**MATERIAL:**
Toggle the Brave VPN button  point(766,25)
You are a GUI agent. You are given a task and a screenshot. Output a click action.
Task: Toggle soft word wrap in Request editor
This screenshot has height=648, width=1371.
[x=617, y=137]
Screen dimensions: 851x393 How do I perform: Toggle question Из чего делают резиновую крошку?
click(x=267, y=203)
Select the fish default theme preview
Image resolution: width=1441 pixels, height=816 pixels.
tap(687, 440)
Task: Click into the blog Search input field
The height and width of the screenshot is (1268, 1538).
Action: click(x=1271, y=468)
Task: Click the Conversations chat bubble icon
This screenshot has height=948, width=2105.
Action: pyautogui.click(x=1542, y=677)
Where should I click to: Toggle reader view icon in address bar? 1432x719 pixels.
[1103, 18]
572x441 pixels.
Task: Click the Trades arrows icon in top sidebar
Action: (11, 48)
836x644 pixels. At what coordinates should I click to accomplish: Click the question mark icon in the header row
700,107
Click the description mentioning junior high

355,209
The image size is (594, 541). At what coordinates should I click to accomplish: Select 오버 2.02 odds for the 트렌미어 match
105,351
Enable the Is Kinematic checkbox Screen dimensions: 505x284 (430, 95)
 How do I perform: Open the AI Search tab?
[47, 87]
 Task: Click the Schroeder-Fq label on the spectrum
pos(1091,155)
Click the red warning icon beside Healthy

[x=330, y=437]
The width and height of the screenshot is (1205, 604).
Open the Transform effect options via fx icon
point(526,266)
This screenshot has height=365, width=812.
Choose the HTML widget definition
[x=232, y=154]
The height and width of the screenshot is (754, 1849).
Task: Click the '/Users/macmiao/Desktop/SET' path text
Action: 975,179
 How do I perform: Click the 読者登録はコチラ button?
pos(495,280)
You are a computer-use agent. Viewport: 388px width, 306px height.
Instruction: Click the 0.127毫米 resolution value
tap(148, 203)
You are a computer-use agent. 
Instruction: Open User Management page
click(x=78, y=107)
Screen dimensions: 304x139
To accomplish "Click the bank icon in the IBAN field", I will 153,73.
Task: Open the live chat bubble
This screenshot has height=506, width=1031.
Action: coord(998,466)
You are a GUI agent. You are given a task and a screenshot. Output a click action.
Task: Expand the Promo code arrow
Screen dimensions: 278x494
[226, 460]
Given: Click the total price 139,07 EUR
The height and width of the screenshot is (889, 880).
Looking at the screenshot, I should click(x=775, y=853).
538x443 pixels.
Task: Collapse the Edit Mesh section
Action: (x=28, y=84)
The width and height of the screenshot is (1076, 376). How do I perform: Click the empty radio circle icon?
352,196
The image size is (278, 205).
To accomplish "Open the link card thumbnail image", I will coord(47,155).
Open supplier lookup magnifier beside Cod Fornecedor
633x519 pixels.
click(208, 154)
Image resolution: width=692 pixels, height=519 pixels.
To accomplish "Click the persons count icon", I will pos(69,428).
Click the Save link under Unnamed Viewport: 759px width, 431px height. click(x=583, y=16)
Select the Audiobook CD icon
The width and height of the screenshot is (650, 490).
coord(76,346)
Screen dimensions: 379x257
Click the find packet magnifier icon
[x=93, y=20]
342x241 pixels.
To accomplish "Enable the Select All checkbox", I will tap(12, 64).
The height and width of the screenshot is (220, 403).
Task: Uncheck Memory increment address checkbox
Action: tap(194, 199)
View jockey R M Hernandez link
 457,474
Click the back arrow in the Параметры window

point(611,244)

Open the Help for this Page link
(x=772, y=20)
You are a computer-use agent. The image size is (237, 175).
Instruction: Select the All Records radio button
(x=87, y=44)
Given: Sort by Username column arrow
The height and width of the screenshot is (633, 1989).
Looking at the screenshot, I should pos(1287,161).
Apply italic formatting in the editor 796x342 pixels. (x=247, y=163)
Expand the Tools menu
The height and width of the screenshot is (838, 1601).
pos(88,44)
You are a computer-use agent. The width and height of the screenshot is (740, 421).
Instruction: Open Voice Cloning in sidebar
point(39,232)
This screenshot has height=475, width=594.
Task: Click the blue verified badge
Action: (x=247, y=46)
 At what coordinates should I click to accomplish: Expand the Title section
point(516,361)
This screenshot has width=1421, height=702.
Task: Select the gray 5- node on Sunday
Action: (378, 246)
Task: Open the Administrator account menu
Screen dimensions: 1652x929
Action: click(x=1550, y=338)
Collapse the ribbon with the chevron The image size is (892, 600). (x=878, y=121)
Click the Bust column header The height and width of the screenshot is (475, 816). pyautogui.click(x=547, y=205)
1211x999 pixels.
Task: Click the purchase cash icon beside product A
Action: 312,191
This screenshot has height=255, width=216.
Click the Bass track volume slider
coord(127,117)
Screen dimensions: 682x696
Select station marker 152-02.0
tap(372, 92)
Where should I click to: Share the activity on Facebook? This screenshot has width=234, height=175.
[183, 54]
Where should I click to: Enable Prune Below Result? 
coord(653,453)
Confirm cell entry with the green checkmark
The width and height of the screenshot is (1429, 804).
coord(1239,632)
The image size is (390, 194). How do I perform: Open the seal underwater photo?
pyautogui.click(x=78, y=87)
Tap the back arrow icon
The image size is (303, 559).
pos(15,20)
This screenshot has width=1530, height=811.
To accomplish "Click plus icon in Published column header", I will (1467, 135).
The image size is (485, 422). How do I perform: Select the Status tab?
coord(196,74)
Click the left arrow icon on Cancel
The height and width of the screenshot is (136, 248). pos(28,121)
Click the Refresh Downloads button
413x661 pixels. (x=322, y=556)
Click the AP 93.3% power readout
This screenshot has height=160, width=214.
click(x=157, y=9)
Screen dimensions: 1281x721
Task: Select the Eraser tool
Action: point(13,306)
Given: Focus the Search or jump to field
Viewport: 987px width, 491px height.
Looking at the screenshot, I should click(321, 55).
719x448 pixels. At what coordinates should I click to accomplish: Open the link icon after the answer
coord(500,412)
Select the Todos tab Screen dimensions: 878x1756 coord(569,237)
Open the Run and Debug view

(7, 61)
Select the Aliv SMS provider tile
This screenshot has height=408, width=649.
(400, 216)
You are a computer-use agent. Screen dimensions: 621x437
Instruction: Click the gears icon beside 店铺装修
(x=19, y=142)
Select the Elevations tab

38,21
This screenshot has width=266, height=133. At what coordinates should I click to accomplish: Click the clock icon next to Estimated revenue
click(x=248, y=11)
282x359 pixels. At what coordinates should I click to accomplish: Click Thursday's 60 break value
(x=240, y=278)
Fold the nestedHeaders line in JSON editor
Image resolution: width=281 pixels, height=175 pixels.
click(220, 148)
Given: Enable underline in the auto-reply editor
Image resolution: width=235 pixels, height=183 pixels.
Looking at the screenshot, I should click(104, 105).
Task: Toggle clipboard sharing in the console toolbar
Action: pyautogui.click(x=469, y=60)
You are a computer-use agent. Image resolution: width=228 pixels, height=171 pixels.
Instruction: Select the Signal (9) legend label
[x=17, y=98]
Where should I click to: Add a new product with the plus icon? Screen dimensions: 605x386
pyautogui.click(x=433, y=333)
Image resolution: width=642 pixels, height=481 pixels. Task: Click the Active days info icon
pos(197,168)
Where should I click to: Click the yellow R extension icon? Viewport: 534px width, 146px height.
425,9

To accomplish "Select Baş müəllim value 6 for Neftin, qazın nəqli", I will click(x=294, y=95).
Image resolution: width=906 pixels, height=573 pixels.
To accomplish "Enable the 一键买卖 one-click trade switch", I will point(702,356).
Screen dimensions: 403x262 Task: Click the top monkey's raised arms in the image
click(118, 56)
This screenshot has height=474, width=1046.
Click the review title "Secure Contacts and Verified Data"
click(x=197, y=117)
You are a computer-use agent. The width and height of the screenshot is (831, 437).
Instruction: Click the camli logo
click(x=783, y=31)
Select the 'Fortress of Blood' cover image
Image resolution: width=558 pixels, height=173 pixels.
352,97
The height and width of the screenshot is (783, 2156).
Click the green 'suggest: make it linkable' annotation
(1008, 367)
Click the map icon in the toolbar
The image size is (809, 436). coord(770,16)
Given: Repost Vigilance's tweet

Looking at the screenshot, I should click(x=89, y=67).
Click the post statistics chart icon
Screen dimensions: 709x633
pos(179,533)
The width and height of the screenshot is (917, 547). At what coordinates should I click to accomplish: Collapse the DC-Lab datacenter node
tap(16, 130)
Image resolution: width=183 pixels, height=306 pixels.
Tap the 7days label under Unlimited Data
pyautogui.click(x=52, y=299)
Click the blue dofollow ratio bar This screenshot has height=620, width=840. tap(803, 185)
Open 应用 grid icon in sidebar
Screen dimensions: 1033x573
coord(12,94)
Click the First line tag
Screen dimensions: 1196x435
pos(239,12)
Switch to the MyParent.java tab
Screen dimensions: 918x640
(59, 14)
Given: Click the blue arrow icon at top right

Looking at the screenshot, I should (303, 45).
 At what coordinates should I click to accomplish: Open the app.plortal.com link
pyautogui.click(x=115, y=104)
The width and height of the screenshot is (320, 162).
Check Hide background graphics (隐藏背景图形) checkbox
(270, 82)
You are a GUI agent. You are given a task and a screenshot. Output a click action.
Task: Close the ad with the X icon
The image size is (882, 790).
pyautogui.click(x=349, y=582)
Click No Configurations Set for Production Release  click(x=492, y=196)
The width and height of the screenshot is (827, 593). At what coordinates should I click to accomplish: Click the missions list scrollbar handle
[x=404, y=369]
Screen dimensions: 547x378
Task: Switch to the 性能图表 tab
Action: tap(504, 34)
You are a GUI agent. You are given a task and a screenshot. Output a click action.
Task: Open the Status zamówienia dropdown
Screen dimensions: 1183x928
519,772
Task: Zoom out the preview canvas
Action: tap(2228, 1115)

**DESCRIPTION OF THE TASK:** Rewrite everything from the start of the records down to the line containing "I will 153,73.", replacing "computer-use agent" with "screen assistant" and leaving all else unchanged.

**ANSWER TO THIS EXERCISE:**
Toggle the Brave VPN button  point(766,25)
You are a GUI agent. You are given a task and a screenshot. Output a click action.
Task: Toggle soft word wrap in Request editor
This screenshot has height=648, width=1371.
[x=617, y=137]
Screen dimensions: 851x393 How do I perform: Toggle question Из чего делают резиновую крошку?
click(x=267, y=203)
Select the fish default theme preview
Image resolution: width=1441 pixels, height=816 pixels.
tap(687, 440)
Task: Click into the blog Search input field
The height and width of the screenshot is (1268, 1538).
Action: click(x=1271, y=468)
Task: Click the Conversations chat bubble icon
This screenshot has height=948, width=2105.
Action: pyautogui.click(x=1542, y=677)
Where should I click to: Toggle reader view icon in address bar? 1432x719 pixels.
[1103, 18]
572x441 pixels.
Task: Click the Trades arrows icon in top sidebar
Action: (11, 48)
836x644 pixels. At what coordinates should I click to accomplish: Click the question mark icon in the header row
700,107
Click the description mentioning junior high

355,209
The image size is (594, 541). At what coordinates should I click to accomplish: Select 오버 2.02 odds for the 트렌미어 match
105,351
Enable the Is Kinematic checkbox Screen dimensions: 505x284 (430, 95)
 How do I perform: Open the AI Search tab?
[47, 87]
 Task: Click the Schroeder-Fq label on the spectrum
pos(1091,155)
Click the red warning icon beside Healthy

[x=330, y=437]
The width and height of the screenshot is (1205, 604).
Open the Transform effect options via fx icon
point(526,266)
This screenshot has height=365, width=812.
Choose the HTML widget definition
[x=232, y=154]
The height and width of the screenshot is (754, 1849).
Task: Click the '/Users/macmiao/Desktop/SET' path text
Action: 975,179
 How do I perform: Click the 読者登録はコチラ button?
pos(495,280)
You are a screen assistant. Viewport: 388px width, 306px height.
Instruction: Click the 0.127毫米 resolution value
tap(148, 203)
You are a screen assistant. 
Instruction: Open User Management page
click(x=78, y=107)
Screen dimensions: 304x139
To accomplish "Click the bank icon in the IBAN field", I will 153,73.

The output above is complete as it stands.